> _WHAT IS NEEDED_
Find each line in the data below that contains the word "width", and copy those lines.

> _DATA ENTRIES_

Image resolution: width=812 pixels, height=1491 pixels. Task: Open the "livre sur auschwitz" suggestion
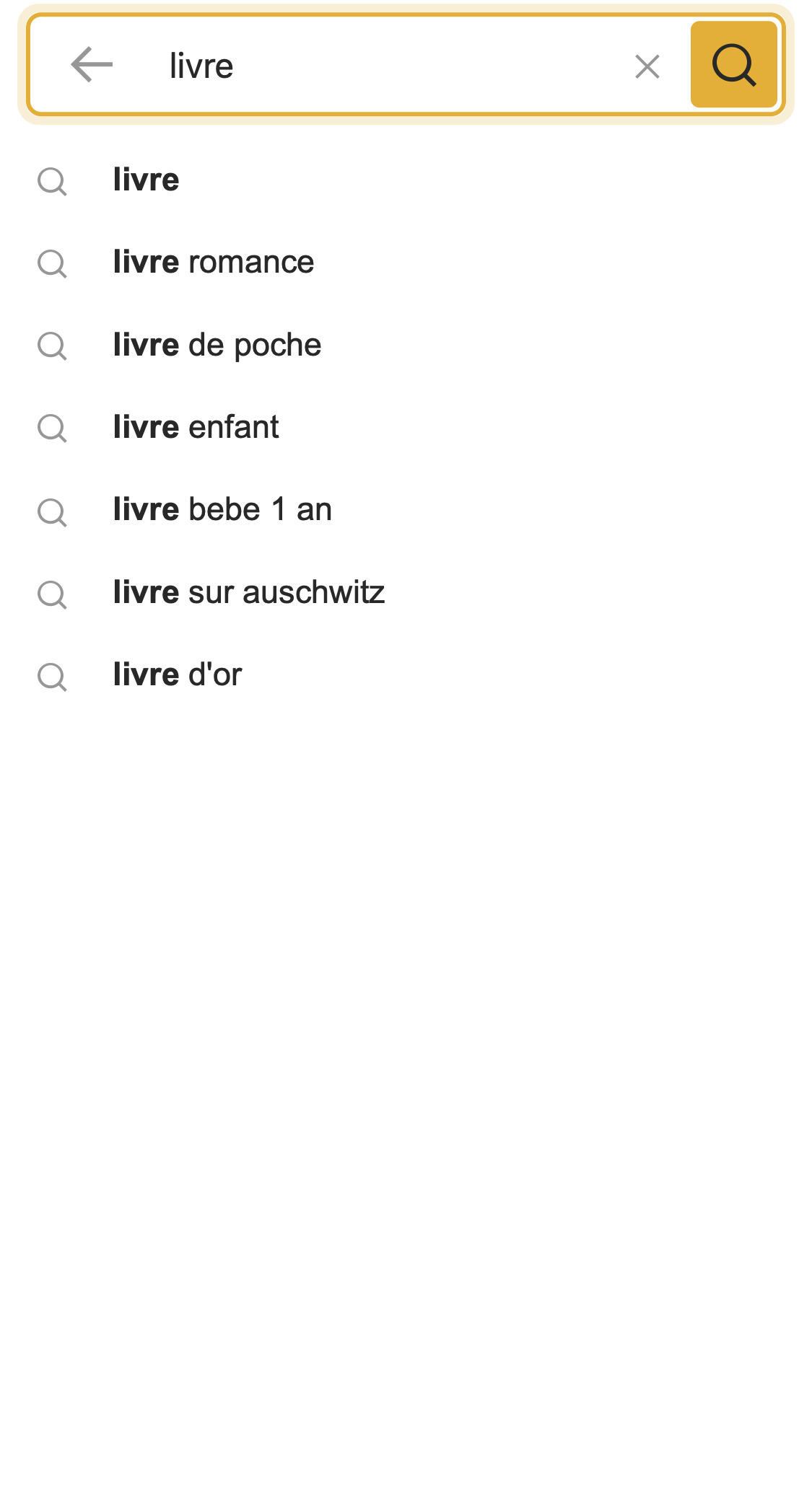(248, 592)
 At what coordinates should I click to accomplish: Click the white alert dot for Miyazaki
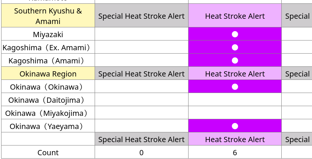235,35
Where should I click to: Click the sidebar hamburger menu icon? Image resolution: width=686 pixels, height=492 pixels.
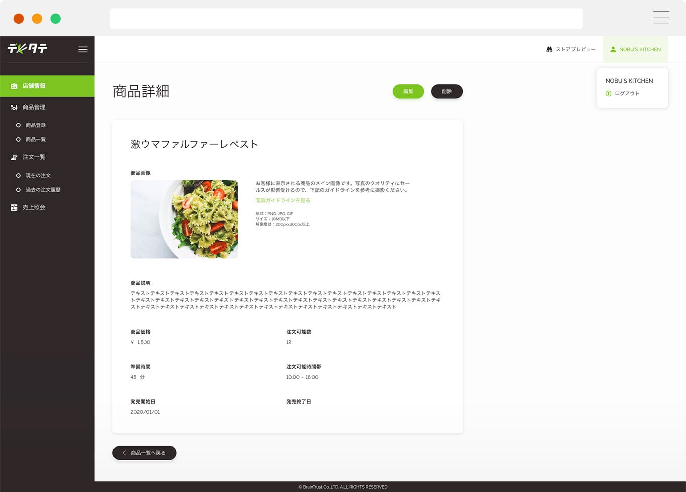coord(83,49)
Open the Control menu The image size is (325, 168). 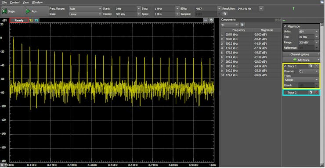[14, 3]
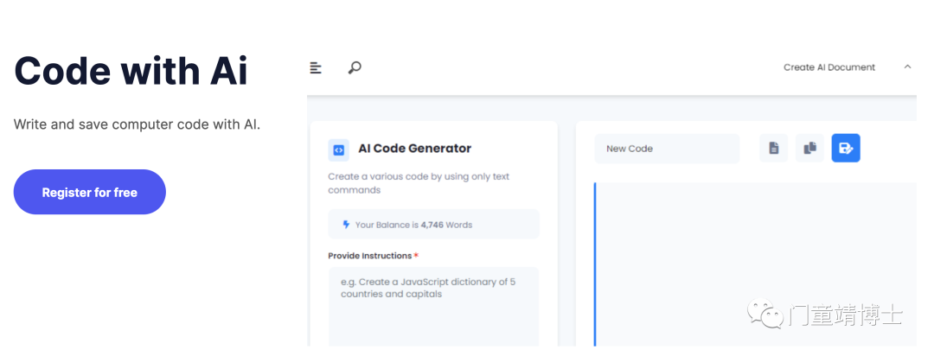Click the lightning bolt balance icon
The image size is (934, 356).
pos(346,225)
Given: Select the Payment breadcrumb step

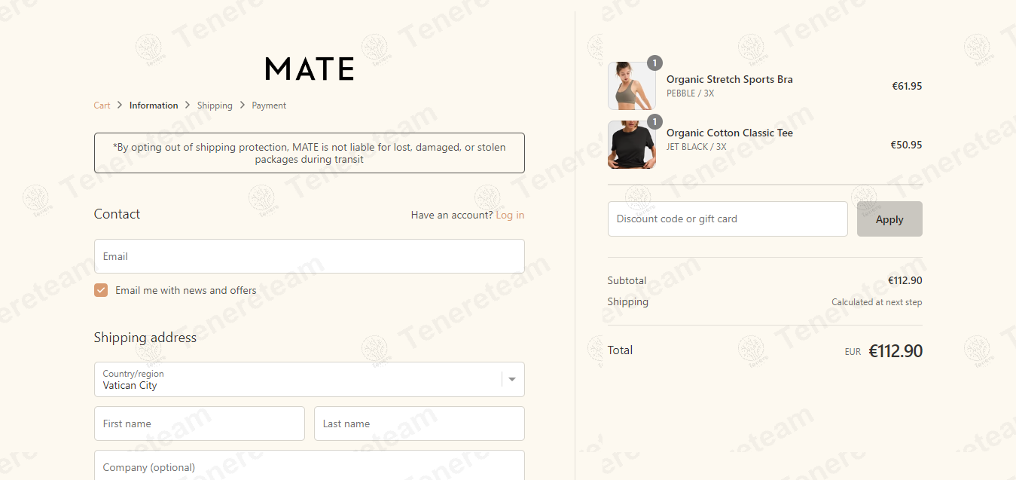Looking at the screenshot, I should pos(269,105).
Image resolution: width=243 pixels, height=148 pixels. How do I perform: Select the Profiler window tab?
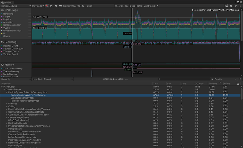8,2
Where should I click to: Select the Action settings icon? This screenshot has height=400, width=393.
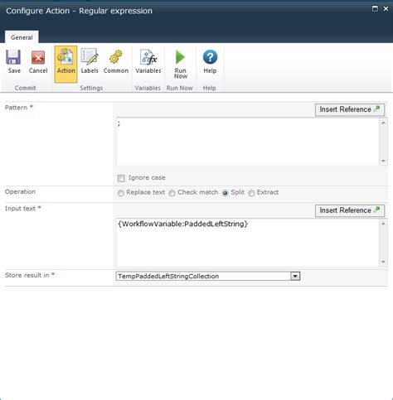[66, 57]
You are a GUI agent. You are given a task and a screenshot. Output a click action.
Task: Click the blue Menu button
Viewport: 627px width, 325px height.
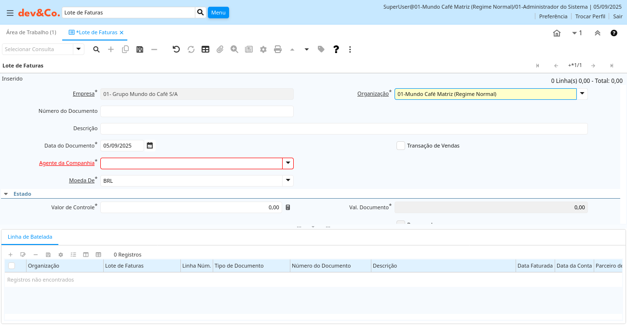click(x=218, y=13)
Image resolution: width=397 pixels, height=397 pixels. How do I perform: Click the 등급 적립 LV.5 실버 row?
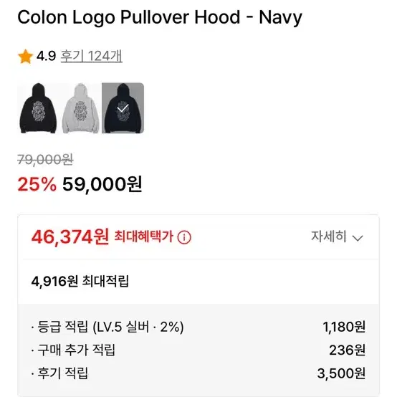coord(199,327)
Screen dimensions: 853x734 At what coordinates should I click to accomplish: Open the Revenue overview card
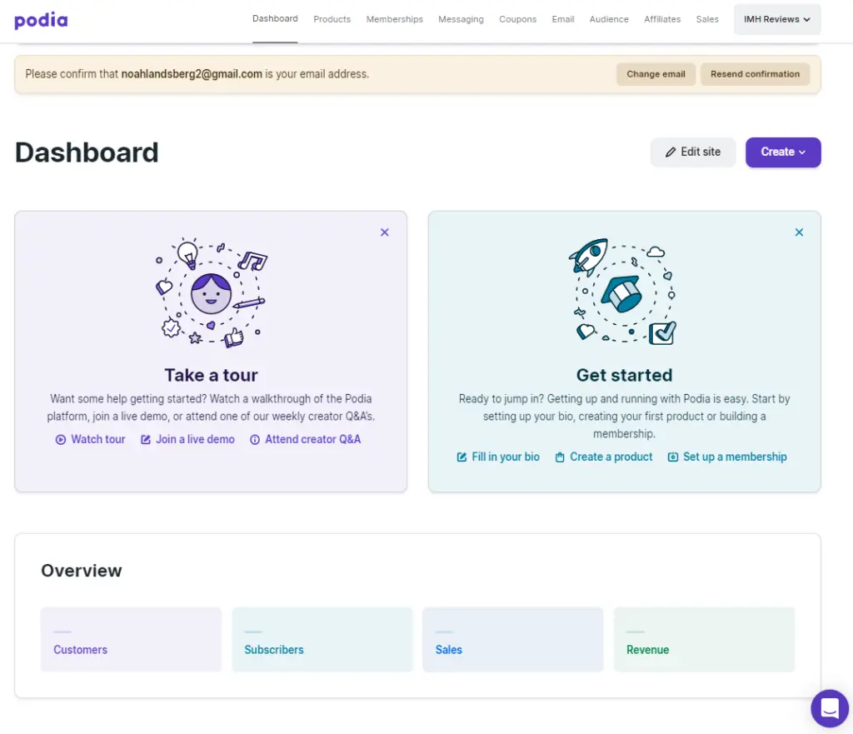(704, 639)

> _OUTPUT FOR THIS TASK_
Image resolution: width=812 pixels, height=1491 pixels. Task: Open the "livre sur auschwitz" suggestion
Where should I click to: Click the sidebar hamburger menu icon? Image resolution: width=686 pixels, height=492 pixels.
Image resolution: width=243 pixels, height=148 pixels. How do I perform: Select the Profiler window tab?
Where should I click to: Select the Action settings icon? This screenshot has height=400, width=393.
Viewport: 627px width, 325px height.
Image resolution: width=397 pixels, height=397 pixels. How do I perform: Click the 등급 적립 LV.5 실버 row?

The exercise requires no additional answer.